◆ **设定任务**
在下文关于用 Jsoup 抓取投诉网站出错的文档中,调用 Jsoup.connect 时报出的异常信息是什么?

◆ **文档**
--- --- ---

我正在尝试编写一个警报系统来定期抓取投诉委员会网站,以查找有关我的产品的任何投诉。我正在使用 Jsoup。下面是给我错误的代码片段。
doc = Jsoup.connect(finalUrl).timeout(10 * 1000).get();
这给了我错误
java.net.SocketException: Unexpected end of file from server
当我在浏览器中复制粘贴相同的 finalUrl 字符串时,它可以工作。然后我尝试了简单的 URL 连接
BufferedReader br = null;
try {
URL a = new URL(finalUrl);
URLConnection conn = a.openConnection();
// open the stream and put it into BufferedReader
br = new BufferedReader(new InputStreamReader(
conn.getInputStream()));
doc = Jsoup.parse(br.toString());
} catch (IOException e) {
e.printStackTrace();
}
但事实证明,连接本身返回 null(br 为 null)。现在的问题是,为什么在浏览器中复制粘贴时相同的字符串会打开站点而没有任何错误?
完整的堆栈跟踪如下:
java.net.SocketException: Unexpected end of file from server
at sun.net.www.http.HttpClient.parseHTTPHeader(HttpClient.java:774)
at sun.net.www.http.HttpClient.parseHTTP(HttpClient.java:633)
at sun.net.www.http.HttpClient.parseHTTPHeader(HttpClient.java:771)
at sun.net.www.http.HttpClient.parseHTTP(HttpClient.java:633)
at sun.net.www.protocol.http.HttpURLConnection.getInputStream(HttpURLConnection.java:1195)
at ComplaintsBoardScraper.main(ComplaintsBoardScraper.java:46)

--- --- ---

◆ **数据摘录**

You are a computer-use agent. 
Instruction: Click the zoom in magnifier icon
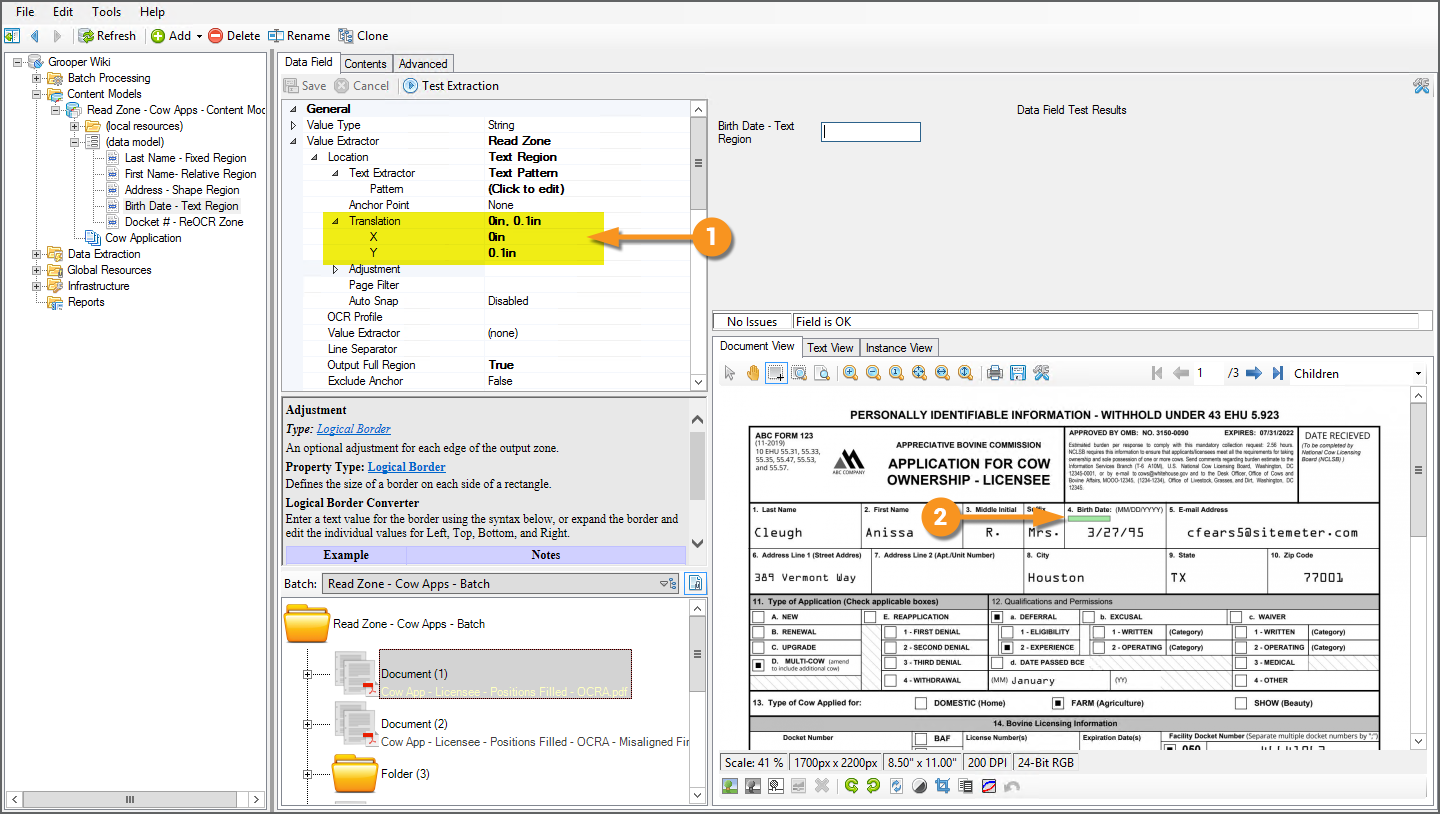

--- --- ---

◆ **作答**
java.net.SocketException: Unexpected end of file from server